As shown in FIG. 1 of the accompanied drawings, a grain-milling machine 1 according to the invention includes a two-step pedestal 2 having its upper and lower portions 2a and 2b on which a vertical abrasive grain-milling unit 3 and a vertical friction grain-milling unit 4 are mounted, respectively. As can be seen in FIG. 2, the abrasive grain-milling unit 3 includes a milled grain discharge trough 5 connected to a grain feed trough 6 for the friction grain-milling unit 4. There is provided a rotary change-over valve 8 located above a two-way feed trough 7, which is capable of selectively feeding grains to be milled, directly to the friction grain-milling unit 4 or to the friction grain-milling unit 4 via the abrasive grain-milling unit 3.

As can be seen in FIG. 2, the abrasive grain-milling unit 3 includes vertically extending cylindrical mesh screen 9 for removal of bran, a main shaft 10 mounted rotatively within the cylindrical mesh screen 9, a unitary abrasive roll body 11 consisting of a plurality of abrasive rolls fixedly secured to the main shaft 10, a milling chamber 12 defined between the cylindrical mesh screen 9 and the abrasive roll body 11, a feed screw roll 17 for feeding the grains to the milling chamber 12, a bran removal chamber 13 formed on the outer peripheral side of the cylindrical mesh screen 9 and a resistance plate 14 provided in a milled grain discharge portion below the milling chamber 12.

There is provided a bran discharge trough 15 associated with the abrasive grain-milling unit 3 and positioned below the bran removal chamber 13 such that it can collect bran separated from milled grains by the mesh screen 9. Mounted on the main shaft 10 in a communication between the bran discharge trough 15 and the bran removal chamber 13 is a pulley 16 which functions as a fan for generating air flow.
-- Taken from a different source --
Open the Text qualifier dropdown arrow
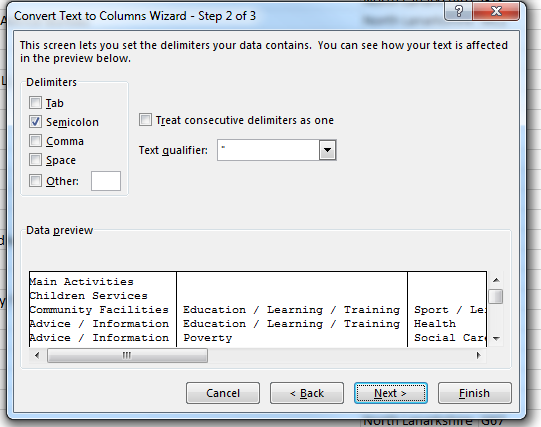Screen dimensions: 541x427 (327, 150)
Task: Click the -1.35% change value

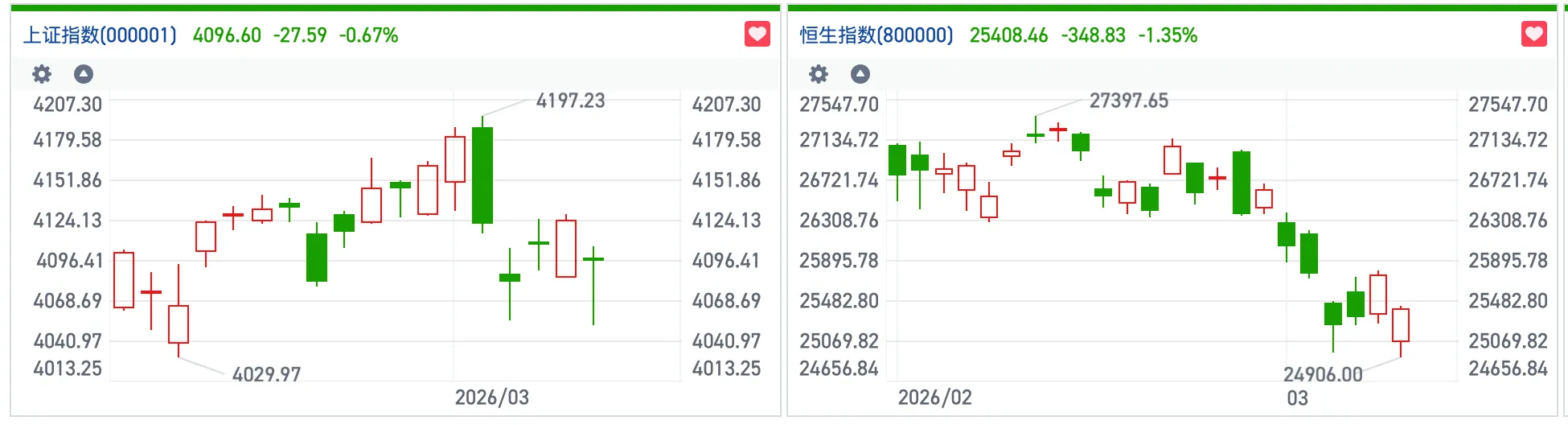Action: (x=1168, y=35)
The pulley 16 has a fan structure that is of the same structure as that disclosed in Japanese patent publication 2012-61453 filed by the present applicant and has two functions: to rotatively drive the main shaft on which the abrasive roll body 11 is mounted, and to generate air flow during rotation of the pulley by which the bran from the bran removal chamber is transferred to the bran discharge trough 15, the bran having been produced from the grains under the milling action of the abrasive roll body 11.

The bran discharge trough 15 is connected at its terminal end to a bran removal chamber in the friction grain-milling unit 3.
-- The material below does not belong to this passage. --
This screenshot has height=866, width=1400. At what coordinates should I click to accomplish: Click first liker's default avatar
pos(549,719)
The friction grain-milling unit 4 includes a vertically extending cylindrical mesh screen 18 for removal of bran, a main shaft 19 mounted rotatively within the cylindrical bran removal mesh screen 18, a friction roll body 20 fixedly secured to the main shaft 19, a milling chamber 21 defined between the cylindrical bran removal mesh screen 18 and the friction roll body 20, a grain feed screw roll 22 for feeding grains to the milling chamber 21, a bran removal chamber 23 formed on the outer peripheral side of the cylindrical bran removal mesh screen 18, a resistance plate 24 located in a milled grain discharge portion below the milling chamber 21, and a milled grain discharge trough 25 for discharging the milled grains out of the machine against the resistance plate 24.
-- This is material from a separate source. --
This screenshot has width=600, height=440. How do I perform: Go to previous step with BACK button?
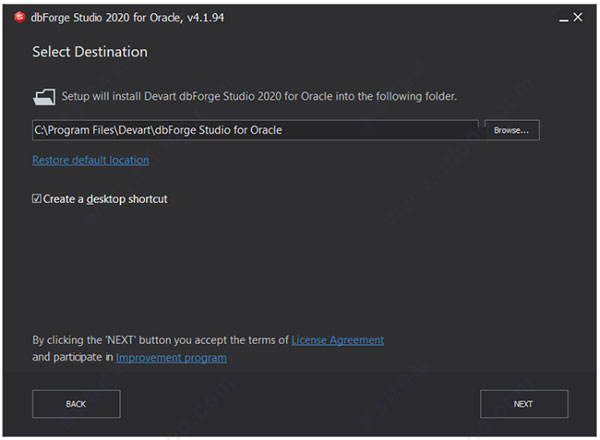click(x=76, y=404)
There is provided a bran discharge trough 26 associated with the friction grain-milling unit 4 and positioned below the bran removal chamber 23 such that it can collect bran separated from milled grains by cylindrical bran removal mesh screen 18. Mounted on the main shaft 19 in a communication between the bran discharge trough 26 and the bran removal chamber 23 is a pulley 27 similar to the pulley 16 as described above, which has a fan structure for generating air flow. A bag filter (not shown) is connected to an outlet opening 28 of the bran discharge trough 26 for collection of bran from the abrasive grain-milling unit 3 and the friction grain-milling unit 4 to discharge the bran out of the machine.

The grain-milling machine will be operated as follows.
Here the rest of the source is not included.